前方に見える山。灰色の岸壁が剥き出しになっているちょっと不気味な山だった。でも。
ああ、あそこだよね。
そう感じていた。
……あそこだねぇ。
「間違い無いですね……」
リーザだけキョトンとしてる。
「あそこにカケラの魔獣が居る。間違いないよ」
わたしはそう、聞こえるように喋った。
《さぁ、そろそろ到着するがどうするか。いきなり奴の目の前に降り立つこともできるのだがな》
どうしよっか。
そもそも魔力を隠蔽できるってどういう事? 知性があるのなら話し合いでなんとかならないかな。
……ほんとノープランだよねアリシアは。あたって砕けろじゃないけど少しは作戦とか考えないとみんなが危険な目に会うかもなんだよ?
うう、でも……。
「目の前に降りて下さい。どうせこちらの事は把握されているでしょう。コルネリアの無事を確認するのが大事ですしね」
「レヴィアさんも居るんだし、問答無用でって感じにはならないような気がするよね。こちらにはサーラ様も居るし。最初から防御壁全開でいけばそうそう後れもとらないでしょうし」
ほら、みんなだって。
……みんなのはもっと色々考えた結果だと思うよ? アリシアと違って。
うきゅう。

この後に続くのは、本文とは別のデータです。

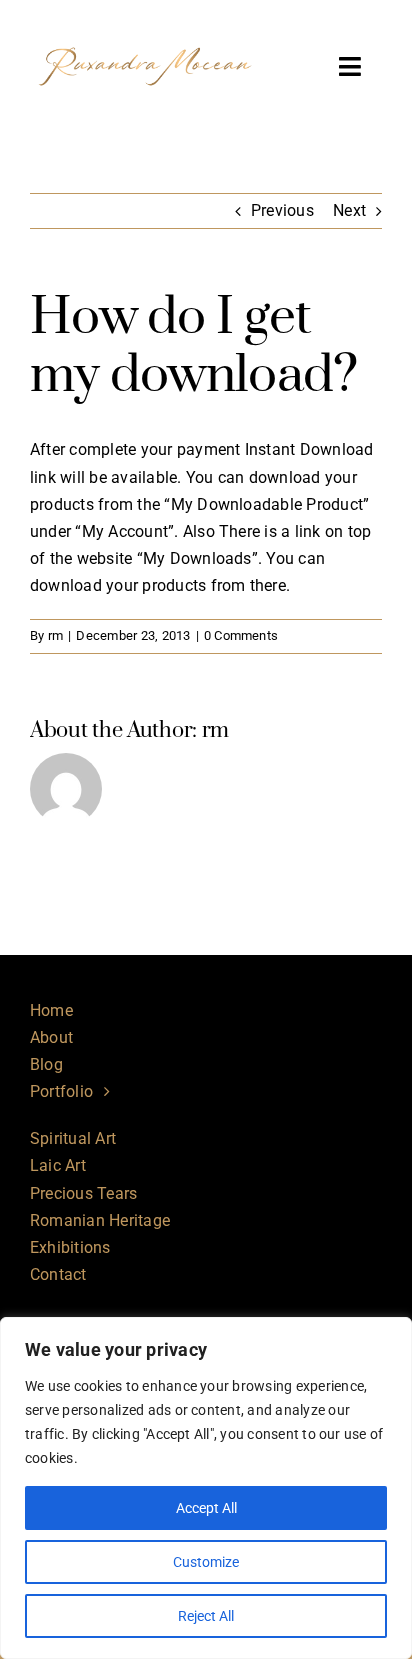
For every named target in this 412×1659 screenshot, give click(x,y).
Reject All (206, 1616)
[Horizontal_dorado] (145, 27)
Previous (282, 210)
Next (349, 210)
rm (55, 635)
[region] (206, 1488)
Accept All (206, 1508)
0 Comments (241, 635)
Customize (206, 1562)
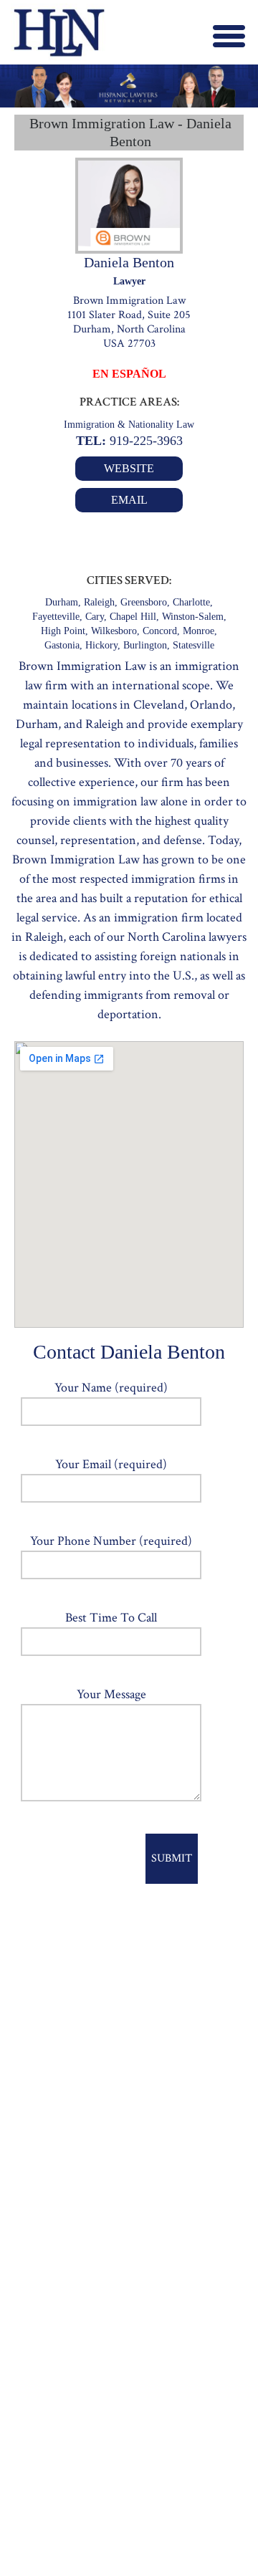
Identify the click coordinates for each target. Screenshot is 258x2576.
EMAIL (129, 500)
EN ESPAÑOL (129, 374)
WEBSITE (129, 468)
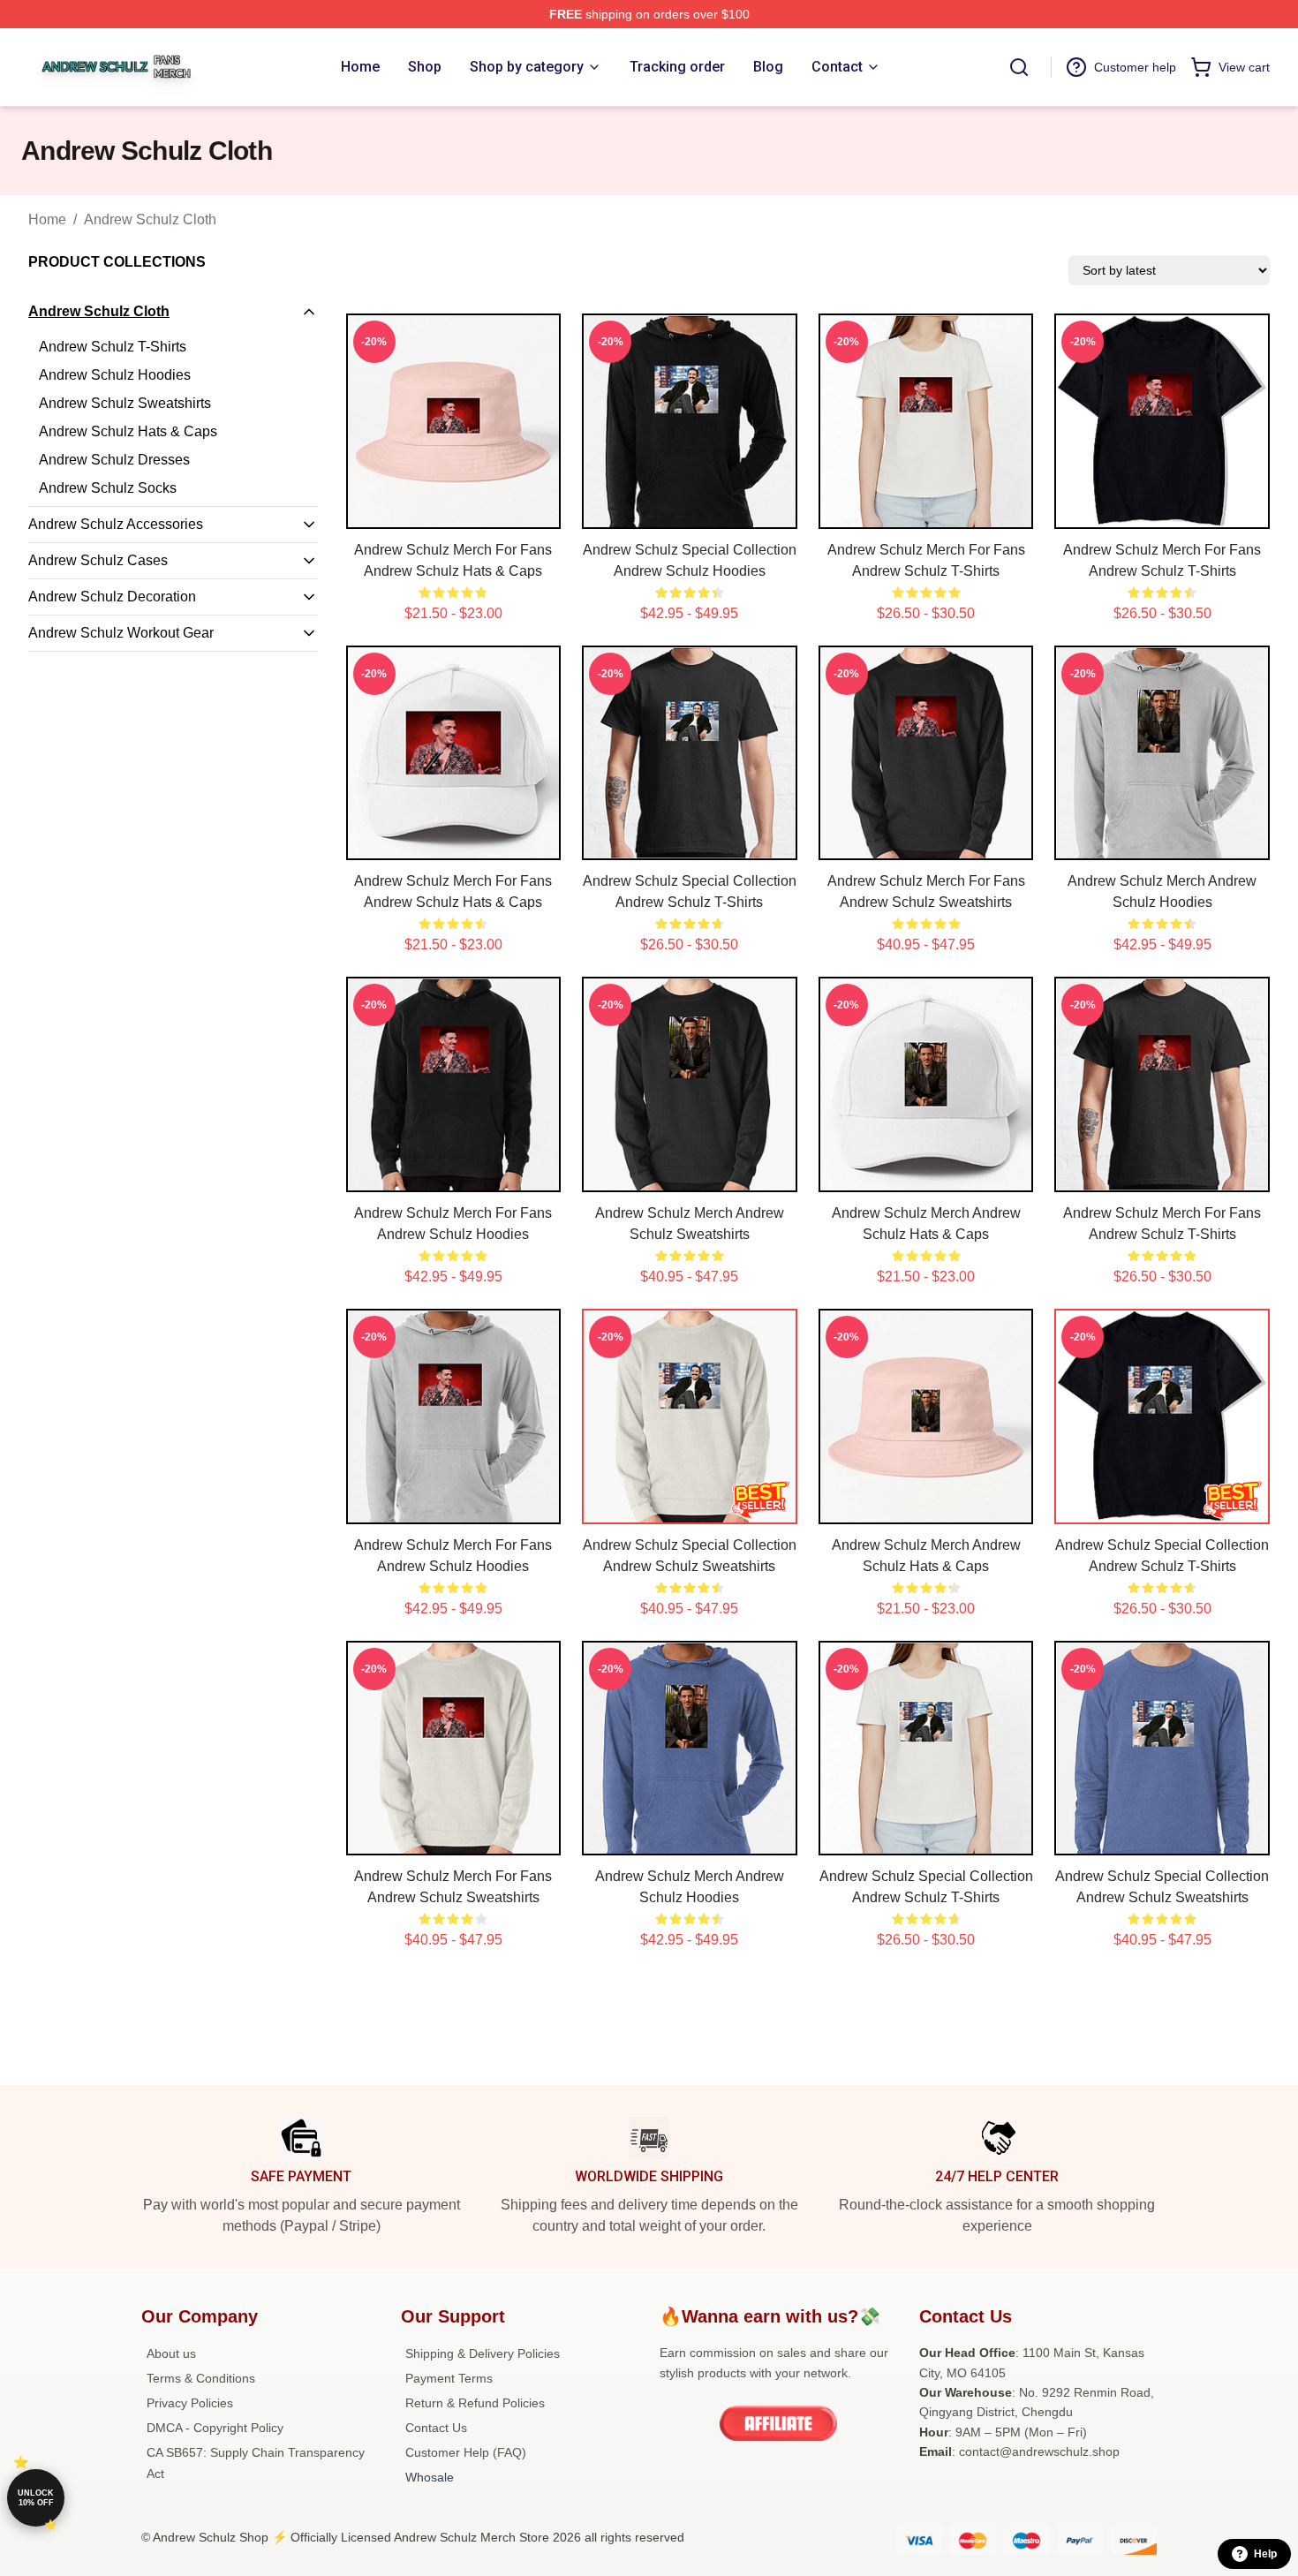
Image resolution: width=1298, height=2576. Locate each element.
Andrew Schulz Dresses (114, 459)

わたしだって、考えてるもん……。
……あはは。いじめてごめん。でも、アリシアのは考える前に感じてる方が多いからさ。
うう、それは否定しないけどー……。
《では、降りるぞ。グリフォンもこちらを見ているしな》
ばさっと羽をひとはばたきしてレヴィアさん地面に降り立った。
わたしたちもそのまま背中から飛び降りる。
目の前に、魔獣グリフォン。その足元に気絶しているらしいコルネリアが居た。